RAW RECORDS:
────────────────────
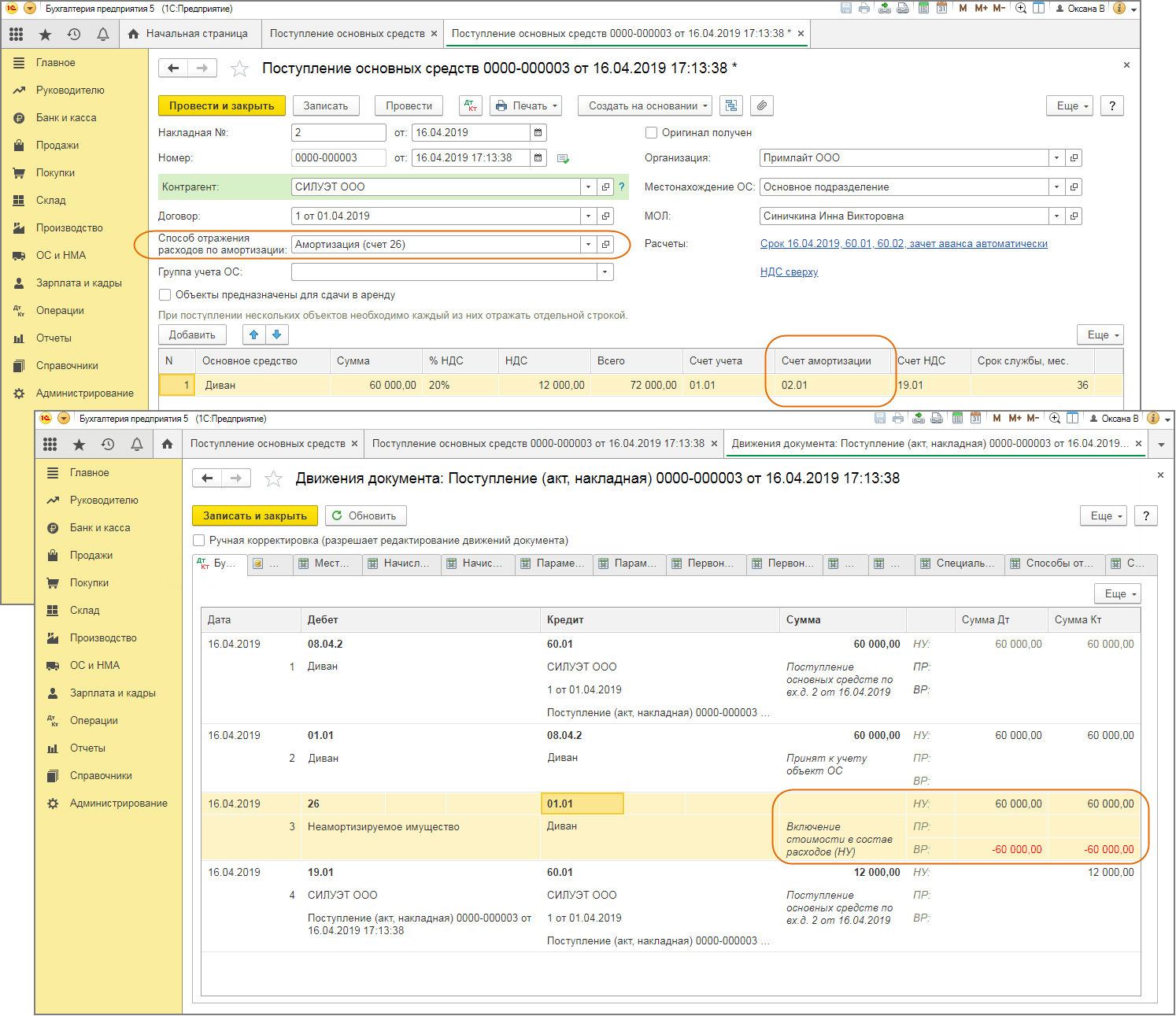This screenshot has height=1016, width=1176.
Task: Open ОС и НМА in the sidebar
Action: [61, 255]
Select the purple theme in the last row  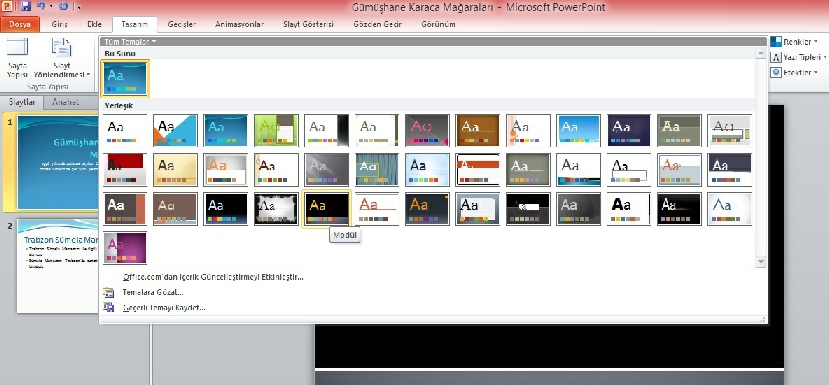[x=125, y=248]
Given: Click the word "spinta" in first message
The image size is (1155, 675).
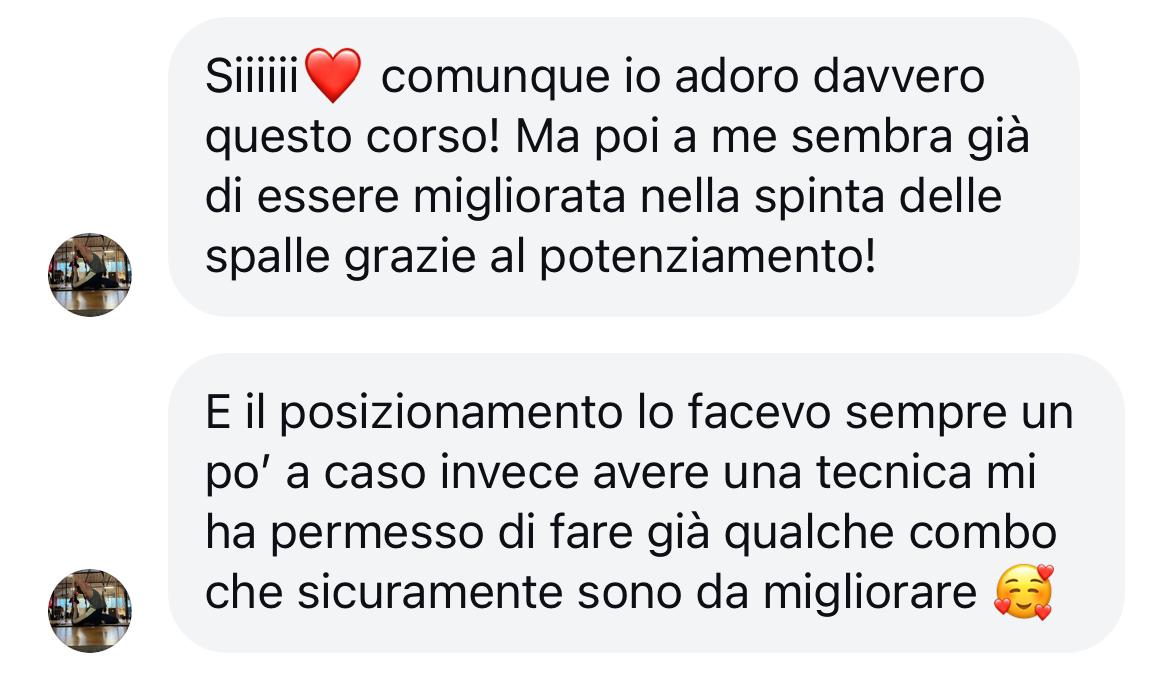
────────────────────
WHAT IS REQUIRED:
Extract the lines of the listing verbatim, starting at the line that contains "Given: Click the" and ending at the end of the listing, with pictures omitted.

EXERCISE OUTPUT:
Given: Click the word "spinta" in first message
The image size is (1155, 675).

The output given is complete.